Ueber die höheren Fähigkeiten des Mauerſeglers iſt wenig Günſtiges zu ſagen. Unter den Sinnen ſteht das große Auge unzweifelhaft obenan, auch das Gehör kann vielleicht noch als ent- wickelt betrachtet werden; die übrigen Sinne ſcheinen ausnehmend ſtumpf zu ſein. Das geiſtige Weſen ſtellt den Vogel tief.
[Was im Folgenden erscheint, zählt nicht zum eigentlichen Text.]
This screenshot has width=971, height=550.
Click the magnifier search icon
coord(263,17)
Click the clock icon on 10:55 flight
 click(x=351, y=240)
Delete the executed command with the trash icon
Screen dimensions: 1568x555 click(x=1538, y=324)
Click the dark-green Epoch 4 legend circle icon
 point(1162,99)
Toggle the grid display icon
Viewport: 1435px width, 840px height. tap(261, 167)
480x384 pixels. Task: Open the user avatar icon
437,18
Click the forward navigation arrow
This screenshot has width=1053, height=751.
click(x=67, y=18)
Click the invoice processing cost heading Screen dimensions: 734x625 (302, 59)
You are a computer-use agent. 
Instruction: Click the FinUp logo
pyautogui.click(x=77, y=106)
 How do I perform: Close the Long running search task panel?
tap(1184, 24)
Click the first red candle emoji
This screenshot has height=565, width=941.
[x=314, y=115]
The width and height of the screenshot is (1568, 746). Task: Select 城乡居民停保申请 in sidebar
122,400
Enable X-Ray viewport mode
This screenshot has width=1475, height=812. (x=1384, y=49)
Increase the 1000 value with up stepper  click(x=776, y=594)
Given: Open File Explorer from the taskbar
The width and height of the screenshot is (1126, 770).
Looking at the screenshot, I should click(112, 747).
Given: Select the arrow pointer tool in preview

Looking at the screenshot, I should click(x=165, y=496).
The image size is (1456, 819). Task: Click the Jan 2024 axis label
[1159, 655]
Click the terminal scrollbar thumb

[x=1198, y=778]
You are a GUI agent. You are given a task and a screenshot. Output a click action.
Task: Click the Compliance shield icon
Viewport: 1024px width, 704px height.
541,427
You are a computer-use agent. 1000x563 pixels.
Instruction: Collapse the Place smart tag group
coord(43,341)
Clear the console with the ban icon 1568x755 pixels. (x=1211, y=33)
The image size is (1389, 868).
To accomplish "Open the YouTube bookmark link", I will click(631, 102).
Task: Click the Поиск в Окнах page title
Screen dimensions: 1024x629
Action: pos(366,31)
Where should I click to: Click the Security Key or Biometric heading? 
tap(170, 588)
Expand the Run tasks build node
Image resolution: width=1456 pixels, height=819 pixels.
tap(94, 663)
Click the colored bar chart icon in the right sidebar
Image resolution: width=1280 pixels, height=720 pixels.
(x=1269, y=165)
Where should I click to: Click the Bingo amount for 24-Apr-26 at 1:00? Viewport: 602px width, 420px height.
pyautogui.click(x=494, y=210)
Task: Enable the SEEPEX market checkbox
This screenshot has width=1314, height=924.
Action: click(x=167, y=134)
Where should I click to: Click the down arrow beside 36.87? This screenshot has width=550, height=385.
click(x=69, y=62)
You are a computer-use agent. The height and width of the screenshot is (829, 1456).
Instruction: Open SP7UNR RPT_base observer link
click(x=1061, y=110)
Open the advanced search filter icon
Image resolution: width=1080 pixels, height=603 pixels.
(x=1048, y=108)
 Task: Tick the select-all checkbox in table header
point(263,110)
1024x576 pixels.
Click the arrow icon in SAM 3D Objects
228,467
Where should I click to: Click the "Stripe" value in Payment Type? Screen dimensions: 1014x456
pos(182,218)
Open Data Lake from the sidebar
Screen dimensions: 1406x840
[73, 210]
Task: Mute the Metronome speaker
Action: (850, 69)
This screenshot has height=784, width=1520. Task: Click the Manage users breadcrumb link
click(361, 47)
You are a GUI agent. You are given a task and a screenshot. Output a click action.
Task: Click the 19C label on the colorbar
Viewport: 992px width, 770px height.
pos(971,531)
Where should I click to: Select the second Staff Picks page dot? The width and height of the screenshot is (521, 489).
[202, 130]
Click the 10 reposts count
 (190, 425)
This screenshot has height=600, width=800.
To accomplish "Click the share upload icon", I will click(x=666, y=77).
Er iſt ein herrſchſüchtiger, zänkiſcher, ſtürmiſcher und übermüthiger Geſell, welcher ſtreng genommen mit keinem Geſchöpf in Frieden lebt, nicht einmal mit andern ſeiner Art, und unter Umſtänden andern Thieren ohne Grund beſchwerlich fällt. Um die Niſtplätze zanken ſich die Mauerſegler unter lautem Geſchrei oft tagelang. Aus Eiferſucht packen ſich zwei Männchen wüthend in der Luft, verkrallen ſich feſt in einander und wirbeln nun von oben bis zum Boden herab. Jhre Wuth iſt aber ſo groß, daß ſie hier häufig noch fortkämpfen und ſich mit Händen greifen laſſen. Daß ihre Waffen nicht ſo unbedeutend ſind, hat die Erfahrung bewieſen: meinem Vater wurden Mauerſegler gebracht, welche todt aus der Luft herabgefallen waren. Bei der Unterſuchung zeigte ſich, daß ihnen während der nebenbuhleriſchen Kämpfe die Bruſt vollſtändig zerfleiſcht worden war. Auch andere Vögel werden von den Seglern zuweilen angegriffen. So ſah Naumann, daß ein ſolcher ohne weitere Veranlaſſung einen Sperling, welcher ſich Maikäferlarven vom friſchen Acker auf- geſucht hatte, verfolgte, wie ein kleiner Edelfalk wiederholt nach ihm ſtieß und dem erſchrockenen Spatz ſo zuſetzte, daß dieſer zwiſchen den Beinen der Feldarbeiter Schutz ſuchte. Nur ſeinen Jungen gegenüber legt der Mauerſegler zärtliche Gefühle an den Tag.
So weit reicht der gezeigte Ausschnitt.